General characteristics
- Class & type: Guadiana-class destroyer
- Displacement: Standard: 515 long tons (523 t); Full load: 660 long tons (670 t);
- Length: 73.2 m (240 ft 2 in)
- Beam: 7.2 m (23 ft 7 in)
- Draft: 2.3 m (7 ft 7 in)
- Installed power: 3 × Yarrow boilers; 11,000 shp (8,200 kW);
- Propulsion: 2 × steam turbines; 2 × screw propellers;
- Speed: 27 knots (50 km/h; 31 mph)
- Range: 1,600 nautical miles (3,000 km; 1,800 mi) at 15 knots (28 km/h; 17 mph)
- Complement: 80
- Armament: 1 × 102 mm (4 in) gun; 2 × 76 mm (3 in) guns; 4 × 457 mm (18 in) torpedo tubes;

= NRP Vouga (1920) =

NRP Vouga was a built for the Portuguese Navy in the 1910s and early 1920s.

==Design==

The Portuguese Navy had struggled to secure funding for new ships after the 1890s, when a number of protected cruisers and smaller craft had been built. The navy nevertheless made repeated attempts for ambitious construction programs. After the toppling of the Portuguese monarchy in 1910, the navy submitted another large construction plan in 1912, which the new republican government passed (and then reduced in scope in 1913). The revised plan called for two new cruisers, six destroyers, and three submarines; the Guadiana class of four destroyers comprised a significant part of the program. The design for the new ships was prepared by Yarrow Shipbuilders.

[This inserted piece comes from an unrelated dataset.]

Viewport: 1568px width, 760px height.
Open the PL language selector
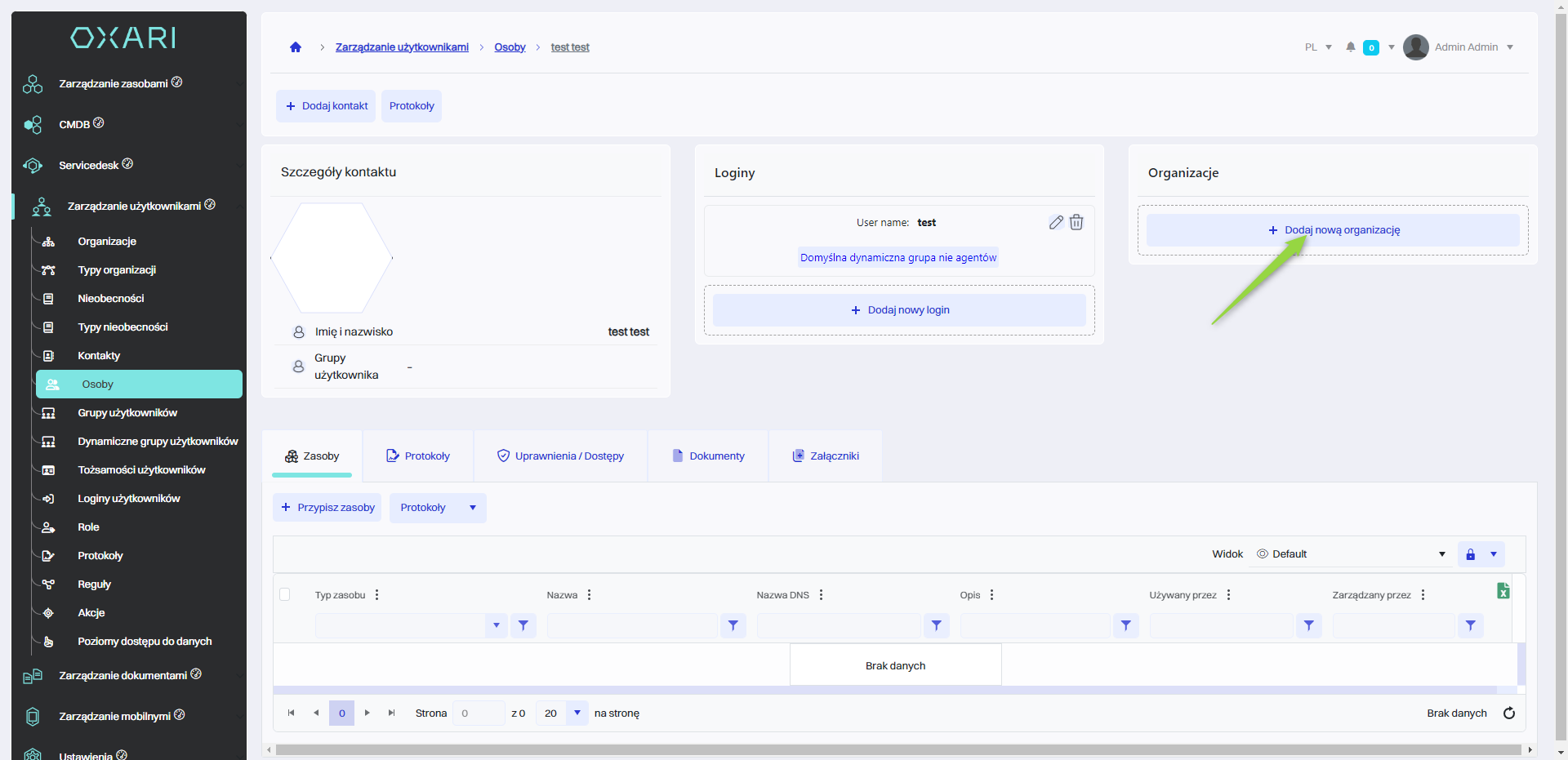click(x=1317, y=47)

The ships of the Guadiana class were 73.2 m long, with a beam of 7.2 m and a draft of 2.3 m. They displaced 515 LT standard and up to 660 LT at full load. They had a crew of 80 officers and enlisted men. The ships were powered by two Parsons steam turbines, with steam provided by three Yarrow water-tube boilers that were vented through individual funnels. The engines were rated to produce 11000 shp for a top speed of 27 kn. At a more economical speed of 15 kn, the ships could cruise for 1600 nmi.

The ship carried an armament that consisted of a single 102 mm gun and two 76 mm guns, along with four 457 mm torpedo tubes. The 102 mm gun was placed on the forecastle and the 76 mm guns were mounted on the centerline further aft, one between the first and second funnel and the other gun further aft. The torpedo tubes were in twin mounts, also on the centerline, one aft of the third funnel and the other at the stern.

==Service history==

Vouga was built at the Lisbon Naval Base and was launched on 19 April 1920.

The ship sank accidentally on 1 May 1931.